** Problem statement **
Your answer must be an exact repeat of the lines from the one containing "You are a GUI" through the last line of the records, both included, with no pictures.
○ ○ ○ ○ ○ ○ ○
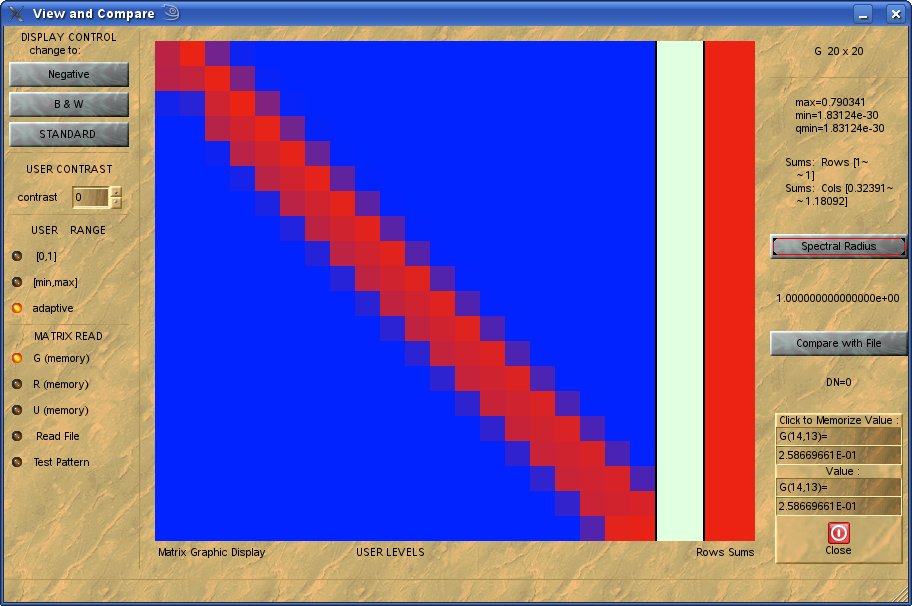
Task: Increase contrast with the up arrow
Action: tap(116, 192)
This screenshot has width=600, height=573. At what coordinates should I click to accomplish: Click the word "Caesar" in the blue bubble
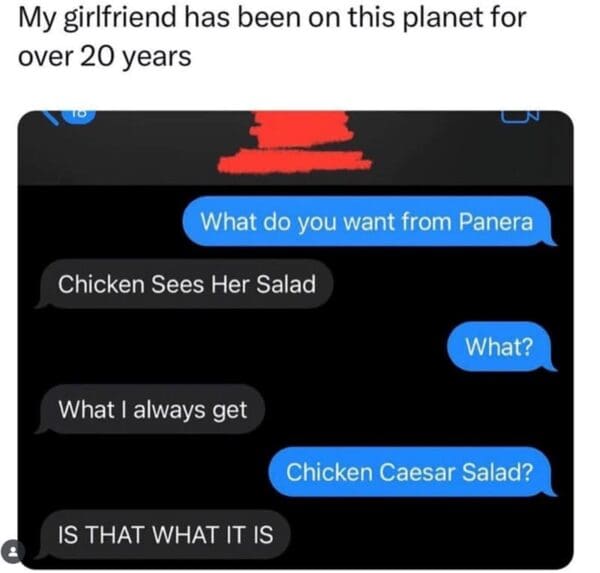pos(417,472)
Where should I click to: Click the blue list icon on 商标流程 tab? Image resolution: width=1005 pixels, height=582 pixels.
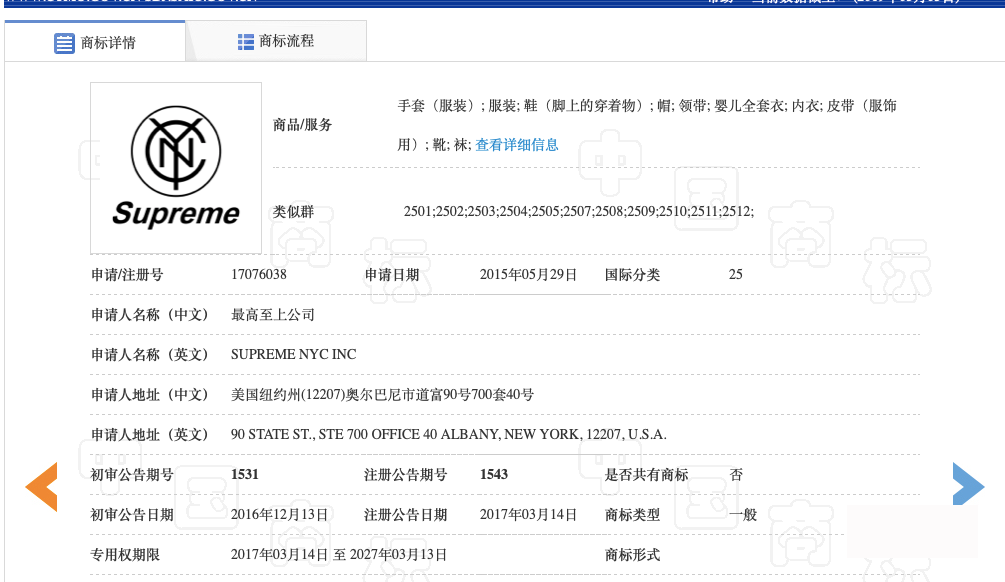246,41
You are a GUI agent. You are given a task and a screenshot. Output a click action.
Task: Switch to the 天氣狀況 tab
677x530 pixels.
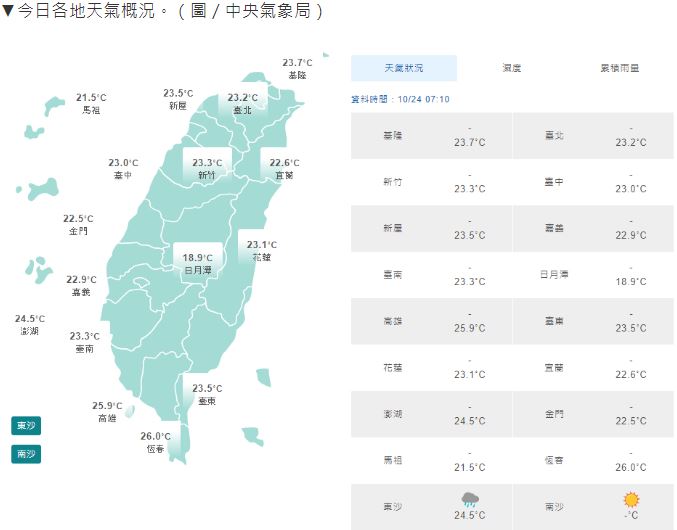[404, 68]
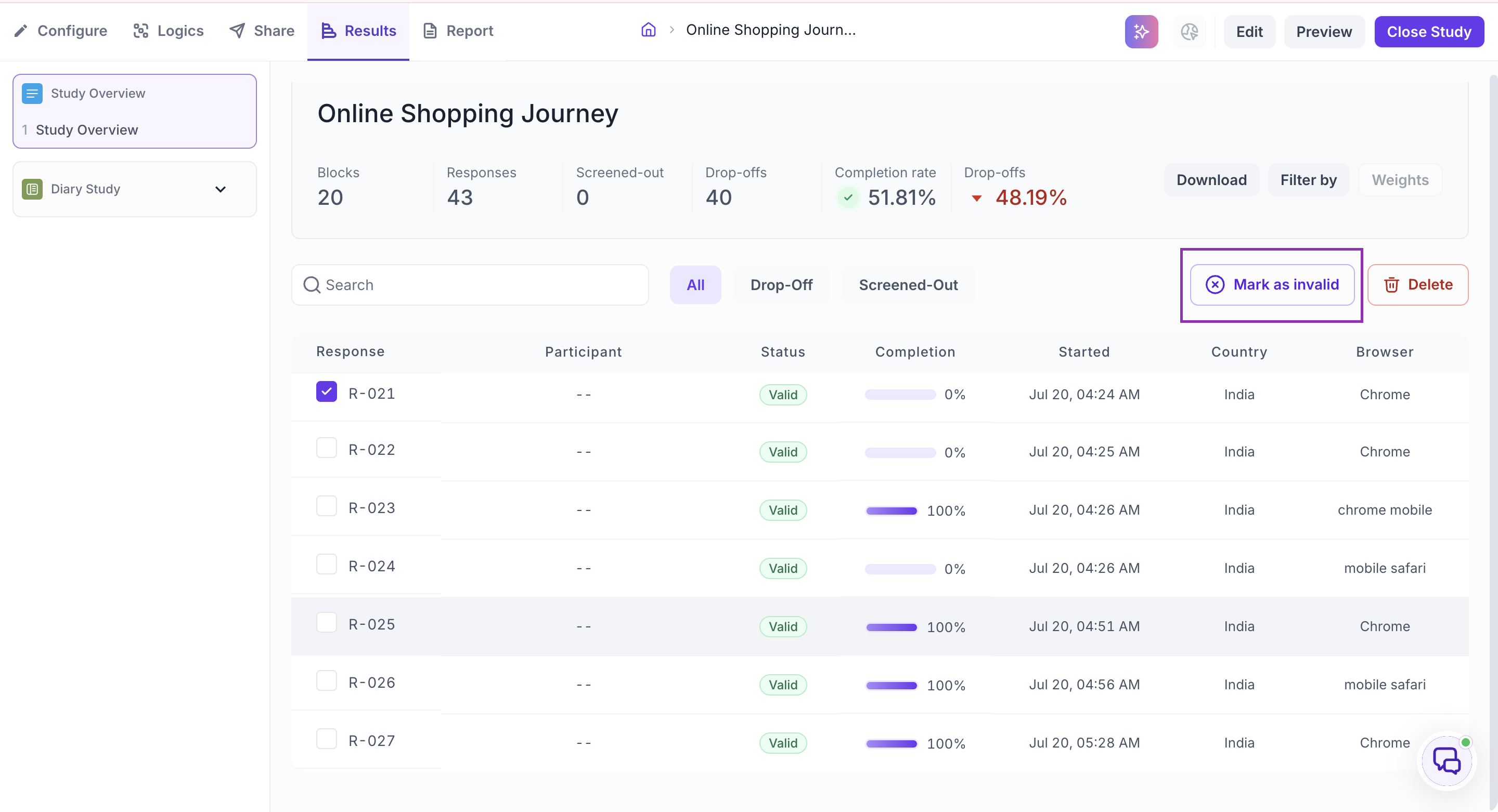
○ ○ ○ ○ ○ ○ ○
** Response area **
You are a GUI agent. You are given a task and a screenshot. Output a click action.
Task: Switch to the 天氣狀況 tab
677x530 pixels.
[404, 68]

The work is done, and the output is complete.